Multiple Secularities, Post-Coloniality, and the Indian Conundrum

Anindita Chakrabarti (IIT Kanpur)

Much of the recent theorization on the concept of secular has questioned its monolithic and Eurocentric understanding and worked towards an analytical frame that better explained the practices and institutional dynamics associated with it. Much of this scholarship has been situated within the post-colonial contexts untouched by the temporality of the post-secular. How does the idea of secularity/secularism work in these socio-political contexts? The concept of multiple secularities has initiated a discussion beyond the political ideologies of separation between religion and state/politics as it detects a variety of combinations of religion, national politics and the claims of religious groups and secular agents in the public sphere. It frames the debate not around the question whether secularism/secularity are culturally inauthentic and a western import, but how the boundaries between religion and secular spheres are negotiated, challenged, and redrawn. In this presentation I map the secularity debate in India on three key registers: First, the separation of religion and politics/state and its impossibility in the Indian context; second, secularity as rights and justice; third, an increasing judicialization of the question of religion and its aftermath. I argue that the frame of multiple secularities offers not an idea of multicultural relativism but a conceptual tool to identify secularity as a multi-value idea.
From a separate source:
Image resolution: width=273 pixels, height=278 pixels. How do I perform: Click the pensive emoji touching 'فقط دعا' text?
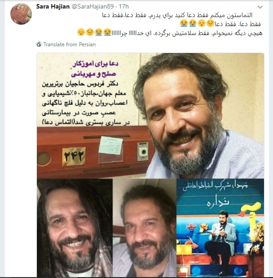pyautogui.click(x=210, y=23)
My work on Muslim family law in contemporary India has shown how the idea of secularity has shapeshifted in the recent decades as judicialization of the religious domain emerged as the key trope. In this context, the judiciary emerged as the sole arbitrator that determined what was ‘religion’ and what was not. This development has on one hand led to infringement of religious freedom, especially of religious minorities and homogenization of the religious majority. For me, the frame of multiple secularities offers a conceptual toolkit for investigating how the institutional practices and concomitant meaning evolve and change in these post-colonial contexts. In this presentation I will argue that in the contemporary public discourse in India we have seen a clear shift from the guiding principle of ‘balancing religious diversity’/‘principled distance’ to the concept of secularity as ‘subjection of religion to the rule of law’. This idea of secularity couched in the language of justice, constitutional rights, and a uniform civil code has not worked well for the religious minorities as the questions of religious difference and plurality go unasked.